Islands of Information

Snow on Tree, Poland 2006

The snow and the vodka of Christmas in Poland are but a distant memory now.

I'm knee deep in one of the banes of my professional life: Islands of information.

Years ago we produced a detailed Flash presentation explaining how large companies suffer when their data is stranded in islands of information created by the different software used by various corporate functions such as accounting, stock control, marketing, payroll and so on. Our client was a leading ERP supplier for the construction industry – their message was all about switching to a single integrated system. Despite spending a huge amount of time on this presentation never once did we think the islands of information would be an issue for us and our school clients. (The presentation is still online here [3.3Mb Flash])

Every week I'm presented with a new format for storing alumni, parent, pupil and teacher data.

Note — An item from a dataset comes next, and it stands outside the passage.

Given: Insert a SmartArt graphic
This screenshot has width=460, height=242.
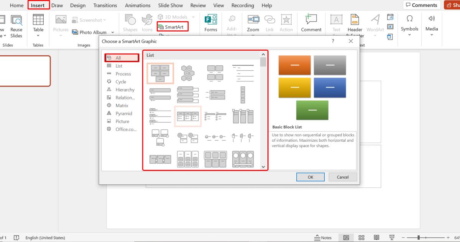Looking at the screenshot, I should (172, 27).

Naturally every vendor has designed their database in a unique way and, if they provide an export feature at all, outputs in their own special layout of columns and rows. Some don't believe in normalisation so you end up with three people per row. Others believe in such levels of customisability it's impossible to create a re-usable tool.

Of course our system uses its own unique data structure too, though it's fully normalised. Which is great apart from when I need to normalise 7,000 rows from someone else's program into 21,000 rows for our system. Dates are a horror too, some use yyyy-mm-dd or dd/mm/yyyy whilst others have a separate column for each portion of the date. sigh

Data conversion and transposition tools aren't new and the problem we face every week isn't new. And that's probably the most depressing thing. We've come so far in so many ways yet when it comes to representing people systems are continuously re-inventing the wheel. There are too many standards floating around to define people and their relationships to each other – the result being that none have been settled on.

If everybody could export and import vCard (or whatever I'm not arguing for any standard here, just a standard) life would be a breeze.

Instead I'm left to keep tweaking our command-line Java tool for data conversion. Because while mapping one field in one database to a different field in another is easy, it's the little yet big problems of normalisation and data formats that take a human to mess up and hence sort out.

Horses in Snow, Poland 2005